If \(P = \begin{pmatrix} 1 & -2 \\ 3 & 4 \end{pmatrix}\) and \(Q = \begin{pmatrix} -2 & 3 \\ 1 & 0 \end{pmatrix}\), find PQ.
A. \(\begin{pmatrix} 4 & 1 \\ -2 & 9 \end{pmatrix}\)
B. \(\begin{pmatrix} -4 & 1 \\ 2 & 9 \end{pmatrix}\)
C. \(\begin{pmatrix} -4 & 3 \\ -2 & 13 \end{pmatrix}\)
D. \(\begin{pmatrix} -4 & 3 \\ -2 & 9 \end{pmatrix}\)
Correct Answer: D
Explanation
\(\begin{pmatrix} 1 & -2 \\ 3 & 4 \end{pmatrix} \(\begin{pmatrix} -2 & 3 \\ 1 & 0 \end{pmatrix}\)
= \(\begin{pmatrix} (1 \times -2) + (-2 \times 1) & (1 \times 3) + (-2 \times 0) \\ (3 \times -2) + (4 \times 1) & (3 \times 3) + (4 \times 0) \end{pmatrix}\)
= \(\begin{pmatrix} -4 & 3 \\ -2 & 9 \end{pmatrix}\)

+---+

§ **WORK TO BE COMPLETED**
Translate this sentence from the matrix multiplication problem above into Spanish: "If \(P = \begin{pmatrix} 1 & -2 \\ 3 & 4 \end{pmatrix}\) and \(Q = \begin{pmatrix} -2 & 3 \\ 1 & 0 \end{pmatrix}\), find PQ."

§ **DATA SEGMENT**
+---+

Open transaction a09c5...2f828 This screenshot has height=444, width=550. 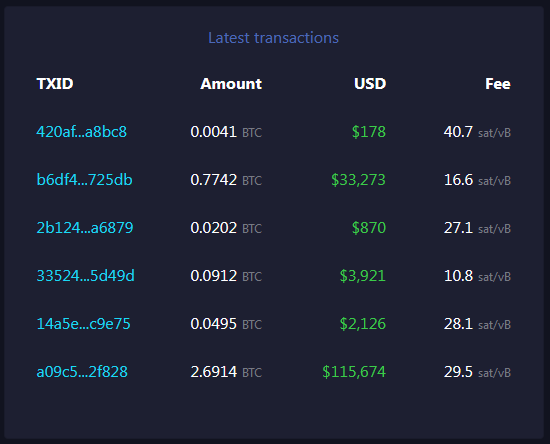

+---+

§ **RESULT BELOW**
Si \(P = \begin{pmatrix} 1 & -2 \\ 3 & 4 \end{pmatrix}\) y \(Q = \begin{pmatrix} -2 & 3 \\ 1 & 0 \end{pmatrix}\), halla PQ.